MFCCs#: Mel-frequency cepstrum coefficients are the industry standard for acoustic features. The process involves windowing the acoustic waveform, scaling the frequencies into the Mel space (an auditory representation that gives more weight to lower frequencies over higher frequencies), and then performs a discrete cosine transform on the values in each filter bank to get orthogonal coefficients. There was a trend around 2015-2018 to use acoustic features that were more raw (i.e., not transformed to the Mel space, or the waveform directly), but in general most recent state of the art systems still use MFCC features.
Pronunciation dictionary#
Pronunciation dictionaries#: Pronunciation dictionaries are used to map words to phones that are aligned. The phone set used in the dictionary must match that of the acoustic model used, since the acoustic model will not be able to estimate probabilities for a phone label if it wasn’t trained on it. G2P models can be used to generate pronunciation dictionaries.

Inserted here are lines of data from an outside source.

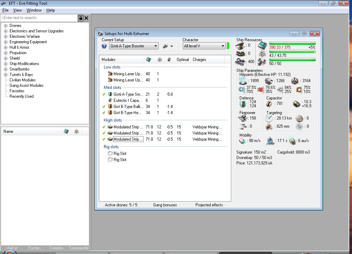Click the Projected effects label
Image resolution: width=352 pixels, height=254 pixels.
coord(209,205)
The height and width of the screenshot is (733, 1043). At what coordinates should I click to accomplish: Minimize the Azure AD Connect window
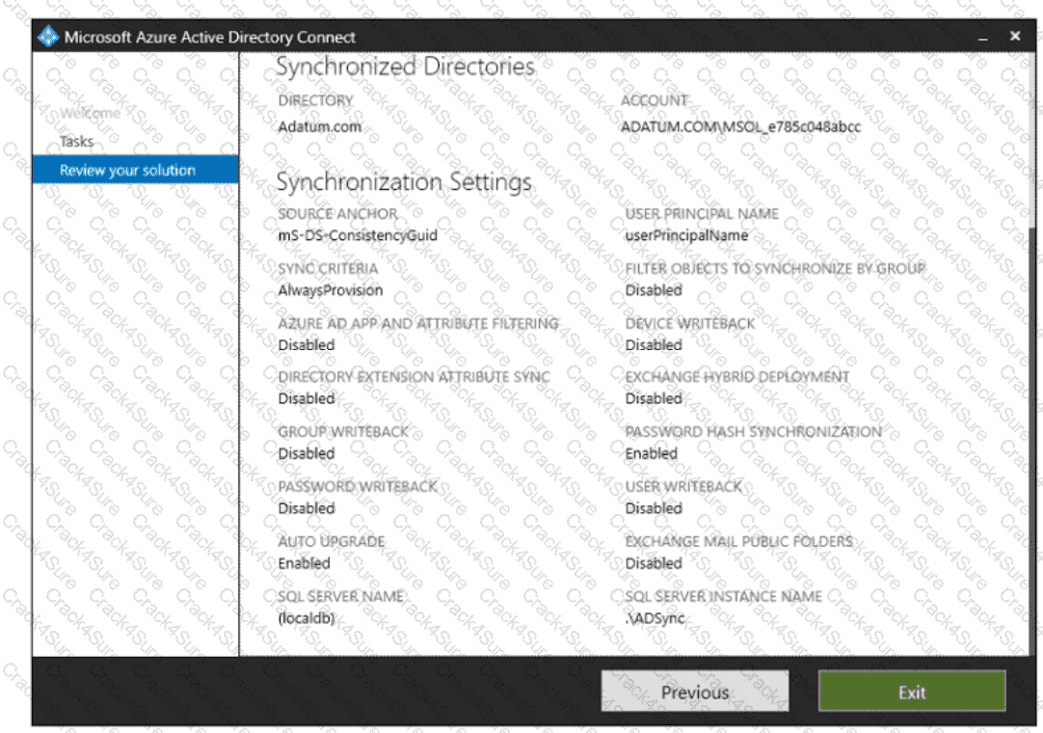coord(982,37)
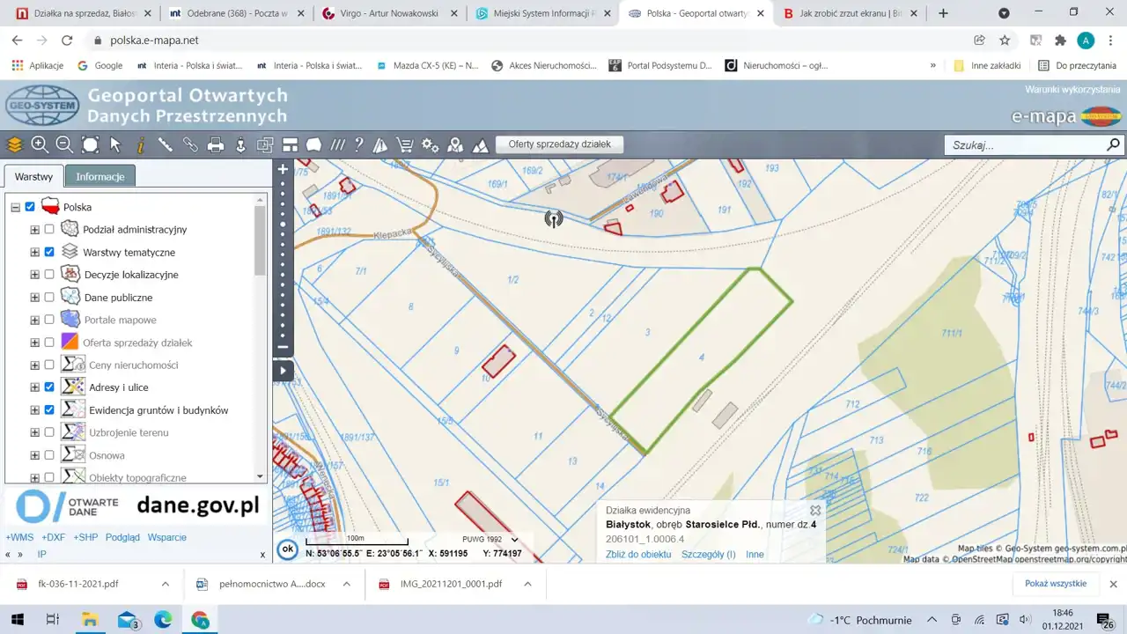Expand the Warstwy tematyczne tree node
1127x634 pixels.
34,253
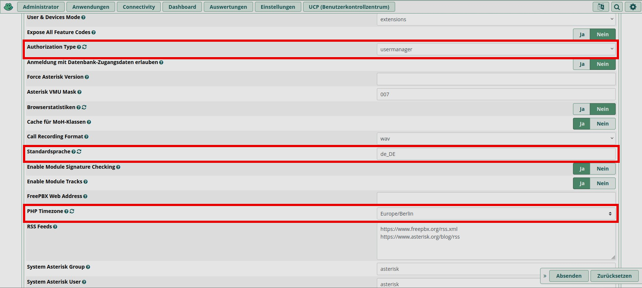Click the Absenden button

(x=569, y=276)
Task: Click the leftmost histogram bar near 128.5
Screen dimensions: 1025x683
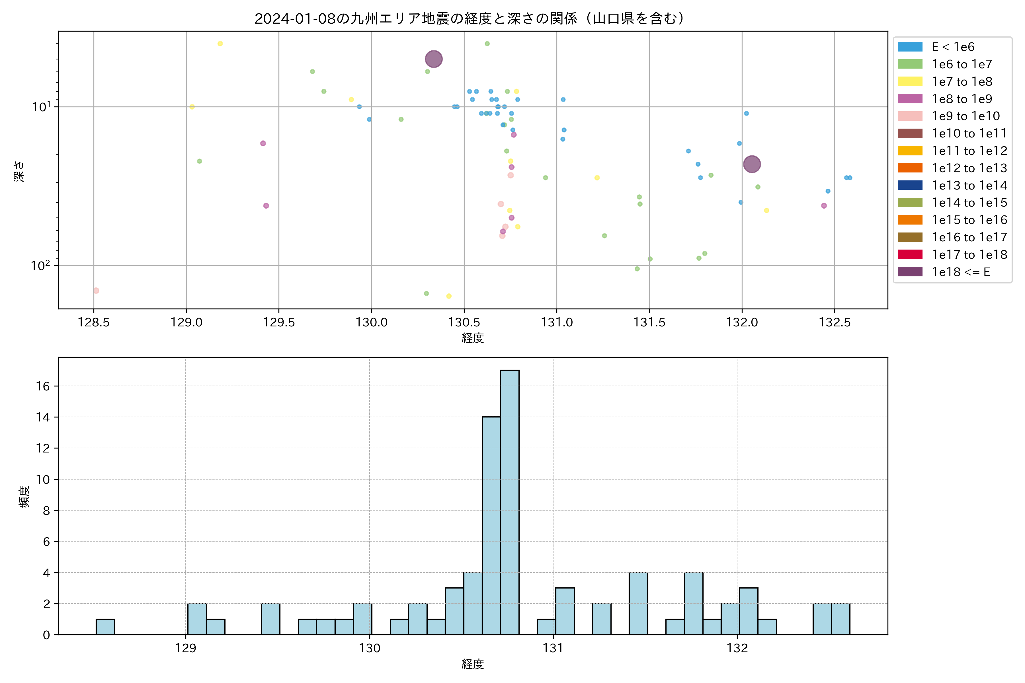Action: (x=105, y=627)
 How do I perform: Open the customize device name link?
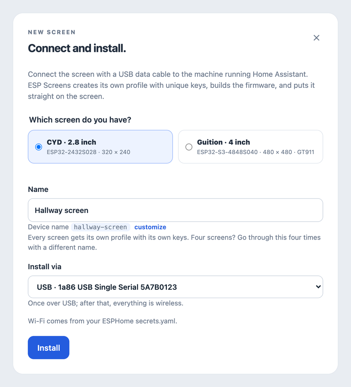pyautogui.click(x=150, y=227)
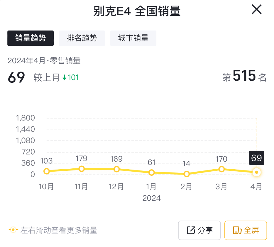Screen dimensions: 274x247
Task: Click the 分享 share button
Action: (199, 230)
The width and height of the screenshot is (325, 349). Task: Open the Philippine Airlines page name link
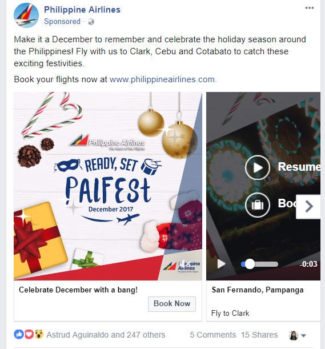pos(82,10)
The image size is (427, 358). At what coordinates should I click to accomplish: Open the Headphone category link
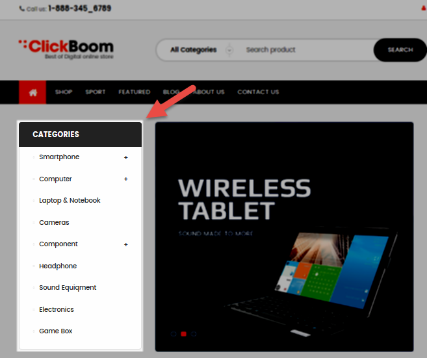coord(58,266)
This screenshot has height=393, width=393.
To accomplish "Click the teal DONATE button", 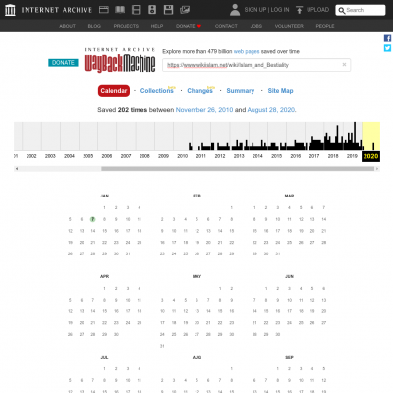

Pronunciation probabilities#: Pronunciation probabilities in dictionaries allow for certain spoken forms to be more likely, rather than just assigning equal weight to all pronunciation variants.
TextGrid#
TextGrids#: File format that can be used to mark time aligned utterances, and is the output format for alignments in MFA. See Praat for more details about TextGrids and their use in phonetics.
WFST#
FST#: A Finite State Transducer is a graph formalism that can transform a sequence of arbitrary input symbols into arbitrary output symbols. A Weighted Finite State Transducer is an FST that has costs associated with its various paths, so a single best output string can be selected. Training graphs are WFSTs of the lexicon WFST composed with linear acceptors of the transcription text. For transcription, lexicons are composed with language models as well. MFA’s G2P models are WFSTs trained using a pair ngram algorithm or the many to many Phonetisaurus algortithm.